位階(いかい)とは基本的には地位や身分の序列、等級を意味していますが、 制度としての位階は古代中国の政治行政制度である律令制や、それを継受した国における官僚・官吏の序列の身分制度のことで、位(くらい)ともいいます 。後に位階は、長く官職にあった者や特に功績のあった者などに与えられる栄典の一となりました。

諸臣(臣下)は正一位から少初位下(しょうそいのげ)まで30階の位階があり、五位以上がいわゆる貴族の位階となっています。従五位下に叙せられることを叙爵といい、従五位下の別称を栄爵、またその位階にある者を大夫(だいふ)と呼びました。

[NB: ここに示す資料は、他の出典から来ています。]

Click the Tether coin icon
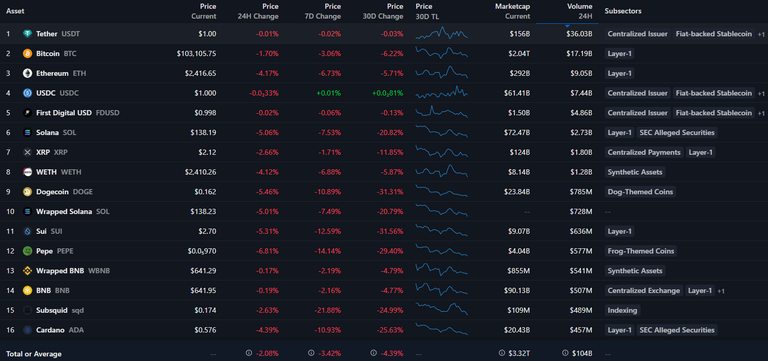Image resolution: width=768 pixels, height=361 pixels. [27, 34]
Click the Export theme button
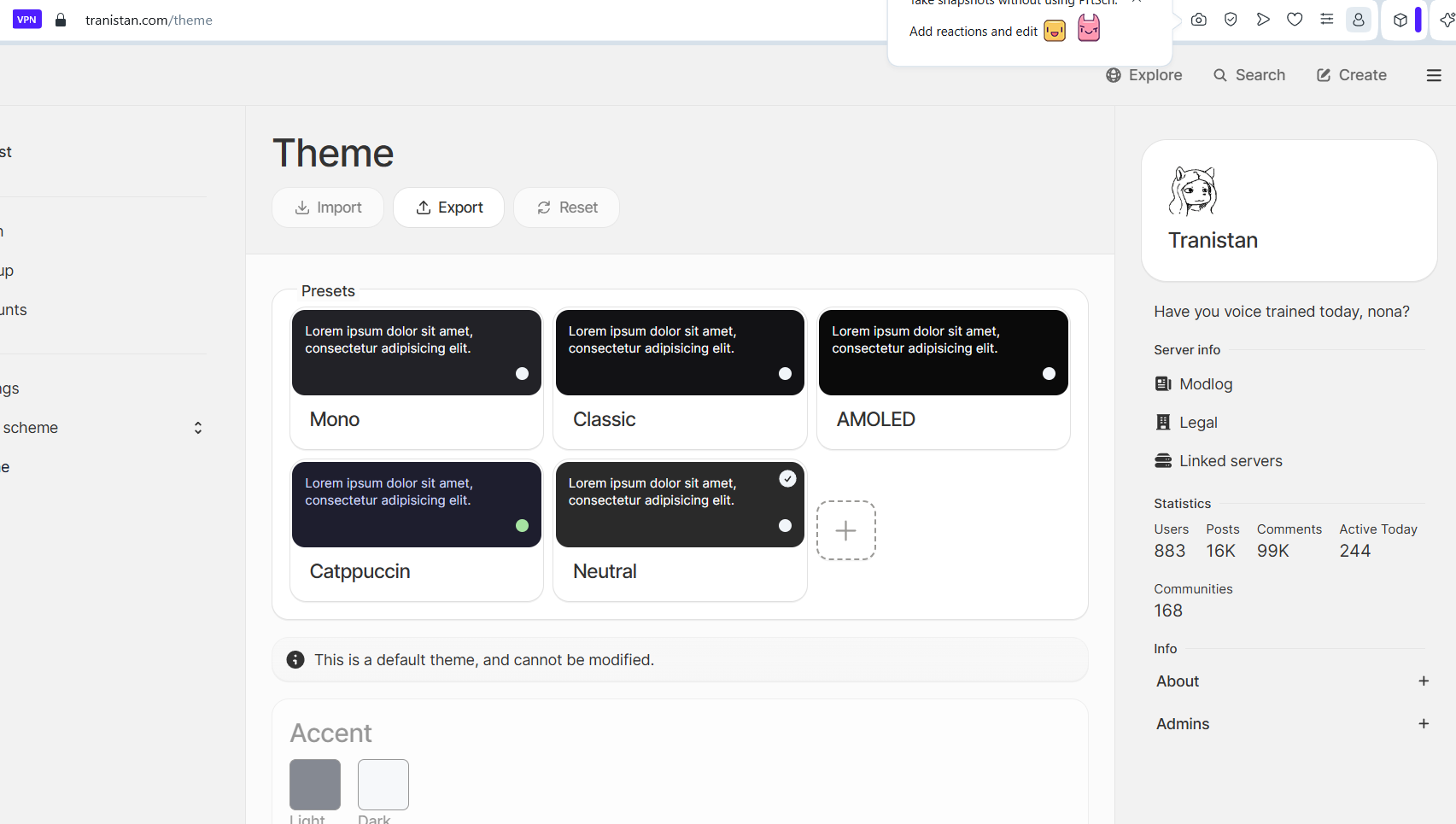Viewport: 1456px width, 824px height. pyautogui.click(x=448, y=207)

信長の場合、自身がなくなってから2回官位が上がっているのが面白いですね。

織田信長公の位階の推移

天文18年(1549) 上野介を自称
永禄09年(1566) 尾張守を自称
永禄11年(1568)10月28日 従五位下弾正少忠
元亀01年(1570)03月14日 正四位下弾正大弼
天正02年(1574)03月18日 従三位参議
天正03年(1575)11月04日 権大納言
天正03年(1575)11月07日 兼、右近衛大将
天正04年(1576)11月13日 正三位
天正04年(1576)11月21日 内大臣
天正05年(1577)11月16日 従二位
天正05年(1577)11月20日 右大臣
天正06年(1578)01月06日 正二位
天正06年(1578)04月09日 右大臣・右近衛大将を辞す
天正10年(1582)10月09日 従一位太政大臣を贈位贈官
大正06年(1917)11月17日 正一位を贈位

※弾正小忠(だんじょうしょうちゅう)・・・弾正は警察機関。尹(いん)を筆頭に大弼、小弼、大忠、小忠、大疏(だいそ)、小疏、台掌、巡察弾正
※弾正大弼(だんじょうだいひつ)・・・上記参照
※参議(さんぎ)・・・ 朝廷組織の最高機関である太政官の官職の一つ 。
※権大納言(ごんだいなごん)・・・ 太政官に置かれた官職のひとつ。 権は定員外という意味。大納言に任命されるのは摂関家出身者に限られた。
※右近衛大将(うこんえのだいしょう)・・・ 宮中の警固などを司る左右の近衛府の一つ。
※内大臣(ないだいじん)・・・ 太政官に置かれた令外官の一つ。
※右大臣(うだいじん)・・・ 太政官の職の一つ。
※太政大臣(だじょうだいじん)・・・ 太政官の長官。